Start Material provided

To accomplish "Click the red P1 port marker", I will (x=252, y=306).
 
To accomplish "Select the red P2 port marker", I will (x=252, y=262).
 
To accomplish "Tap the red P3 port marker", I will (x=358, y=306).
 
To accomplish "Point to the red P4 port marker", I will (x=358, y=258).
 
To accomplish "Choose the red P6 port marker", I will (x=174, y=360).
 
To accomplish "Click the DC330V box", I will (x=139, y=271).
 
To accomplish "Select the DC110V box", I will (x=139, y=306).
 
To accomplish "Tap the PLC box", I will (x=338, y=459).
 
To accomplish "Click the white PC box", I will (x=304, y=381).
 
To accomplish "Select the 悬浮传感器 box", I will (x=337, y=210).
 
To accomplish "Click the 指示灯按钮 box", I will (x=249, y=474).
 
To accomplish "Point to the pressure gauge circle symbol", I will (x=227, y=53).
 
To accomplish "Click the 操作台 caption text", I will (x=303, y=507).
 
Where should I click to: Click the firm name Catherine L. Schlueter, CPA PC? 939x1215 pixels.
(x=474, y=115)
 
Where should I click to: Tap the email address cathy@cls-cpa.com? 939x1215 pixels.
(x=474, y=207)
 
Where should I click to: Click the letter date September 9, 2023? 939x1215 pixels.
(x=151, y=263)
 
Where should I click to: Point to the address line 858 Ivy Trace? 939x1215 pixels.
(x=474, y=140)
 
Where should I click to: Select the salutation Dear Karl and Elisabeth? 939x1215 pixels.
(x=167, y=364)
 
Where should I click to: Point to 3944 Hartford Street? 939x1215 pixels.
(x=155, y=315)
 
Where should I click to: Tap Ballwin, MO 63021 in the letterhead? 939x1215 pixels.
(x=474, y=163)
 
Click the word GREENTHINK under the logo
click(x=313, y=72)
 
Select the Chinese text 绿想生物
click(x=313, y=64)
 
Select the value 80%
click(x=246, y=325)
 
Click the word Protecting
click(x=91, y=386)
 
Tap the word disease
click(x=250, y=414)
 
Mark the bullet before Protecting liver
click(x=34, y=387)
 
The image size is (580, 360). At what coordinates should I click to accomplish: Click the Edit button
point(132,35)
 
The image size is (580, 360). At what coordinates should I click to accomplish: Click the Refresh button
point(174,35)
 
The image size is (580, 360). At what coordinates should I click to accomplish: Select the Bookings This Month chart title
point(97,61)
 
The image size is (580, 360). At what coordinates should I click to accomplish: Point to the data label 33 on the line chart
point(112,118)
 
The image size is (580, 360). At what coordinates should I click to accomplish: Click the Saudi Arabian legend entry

End Material provided

Write out again every line starting at the one containing "the Refresh button" and ending at the one containing "point(112,118)", adding 13 to each coordinate in the answers.

- _Worked solution_:
The image size is (580, 360). At what coordinates should I click to accomplish: Click the Refresh button
point(187,48)
 
The image size is (580, 360). At what coordinates should I click to accomplish: Select the Bookings This Month chart title
point(110,74)
 
The image size is (580, 360). At what coordinates should I click to accomplish: Point to the data label 33 on the line chart
point(125,131)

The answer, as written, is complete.